(TRY IT) Each of the following records is to be output exactly.

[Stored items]
────────────────────

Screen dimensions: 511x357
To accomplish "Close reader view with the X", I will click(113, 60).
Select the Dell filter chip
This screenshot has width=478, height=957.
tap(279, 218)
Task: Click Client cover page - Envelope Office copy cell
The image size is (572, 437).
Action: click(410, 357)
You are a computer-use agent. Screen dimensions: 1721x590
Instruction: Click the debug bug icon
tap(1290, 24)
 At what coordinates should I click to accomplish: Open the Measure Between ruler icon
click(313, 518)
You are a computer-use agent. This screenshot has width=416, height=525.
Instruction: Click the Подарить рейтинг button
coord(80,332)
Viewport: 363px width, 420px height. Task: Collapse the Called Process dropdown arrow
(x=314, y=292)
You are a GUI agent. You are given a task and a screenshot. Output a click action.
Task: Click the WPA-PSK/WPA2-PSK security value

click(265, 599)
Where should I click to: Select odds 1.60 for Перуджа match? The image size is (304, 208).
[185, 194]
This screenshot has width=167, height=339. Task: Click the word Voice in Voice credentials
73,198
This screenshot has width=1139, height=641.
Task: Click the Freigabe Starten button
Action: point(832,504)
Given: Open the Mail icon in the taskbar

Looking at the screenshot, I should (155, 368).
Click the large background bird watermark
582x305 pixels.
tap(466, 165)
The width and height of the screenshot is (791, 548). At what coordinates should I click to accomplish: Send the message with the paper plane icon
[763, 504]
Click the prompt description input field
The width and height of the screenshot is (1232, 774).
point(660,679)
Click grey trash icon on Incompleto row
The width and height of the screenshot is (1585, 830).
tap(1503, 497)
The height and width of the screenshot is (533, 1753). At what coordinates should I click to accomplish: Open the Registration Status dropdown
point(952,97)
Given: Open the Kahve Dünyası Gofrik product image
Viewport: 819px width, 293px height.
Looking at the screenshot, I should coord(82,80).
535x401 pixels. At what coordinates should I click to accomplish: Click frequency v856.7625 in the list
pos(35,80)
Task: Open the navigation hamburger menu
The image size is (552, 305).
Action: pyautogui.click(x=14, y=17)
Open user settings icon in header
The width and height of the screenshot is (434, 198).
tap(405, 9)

────────────────────

(RESULT FOR THIS EXERCISE)
Screen dimensions: 511x357
To accomplish "Close reader view with the X", I will click(113, 60).
Select the Dell filter chip
This screenshot has width=478, height=957.
tap(279, 218)
Task: Click Client cover page - Envelope Office copy cell
The image size is (572, 437).
Action: click(410, 357)
You are a computer-use agent. Screen dimensions: 1721x590
Instruction: Click the debug bug icon
tap(1290, 24)
 At what coordinates should I click to accomplish: Open the Measure Between ruler icon
click(313, 518)
You are a computer-use agent. This screenshot has width=416, height=525.
Instruction: Click the Подарить рейтинг button
coord(80,332)
Viewport: 363px width, 420px height. Task: Collapse the Called Process dropdown arrow
(x=314, y=292)
You are a GUI agent. You are given a task and a screenshot. Output a click action.
Task: Click the WPA-PSK/WPA2-PSK security value

click(265, 599)
Where should I click to: Select odds 1.60 for Перуджа match? The image size is (304, 208).
[185, 194]
This screenshot has width=167, height=339. Task: Click the word Voice in Voice credentials
73,198
This screenshot has width=1139, height=641.
Task: Click the Freigabe Starten button
Action: point(832,504)
Given: Open the Mail icon in the taskbar

Looking at the screenshot, I should (155, 368).
Click the large background bird watermark
582x305 pixels.
tap(466, 165)
The width and height of the screenshot is (791, 548). At what coordinates should I click to accomplish: Send the message with the paper plane icon
[763, 504]
Click the prompt description input field
The width and height of the screenshot is (1232, 774).
point(660,679)
Click grey trash icon on Incompleto row
The width and height of the screenshot is (1585, 830).
tap(1503, 497)
The height and width of the screenshot is (533, 1753). At what coordinates should I click to accomplish: Open the Registration Status dropdown
point(952,97)
Given: Open the Kahve Dünyası Gofrik product image
Viewport: 819px width, 293px height.
Looking at the screenshot, I should coord(82,80).
535x401 pixels. At what coordinates should I click to accomplish: Click frequency v856.7625 in the list
pos(35,80)
Task: Open the navigation hamburger menu
The image size is (552, 305).
Action: pyautogui.click(x=14, y=17)
Open user settings icon in header
The width and height of the screenshot is (434, 198).
tap(405, 9)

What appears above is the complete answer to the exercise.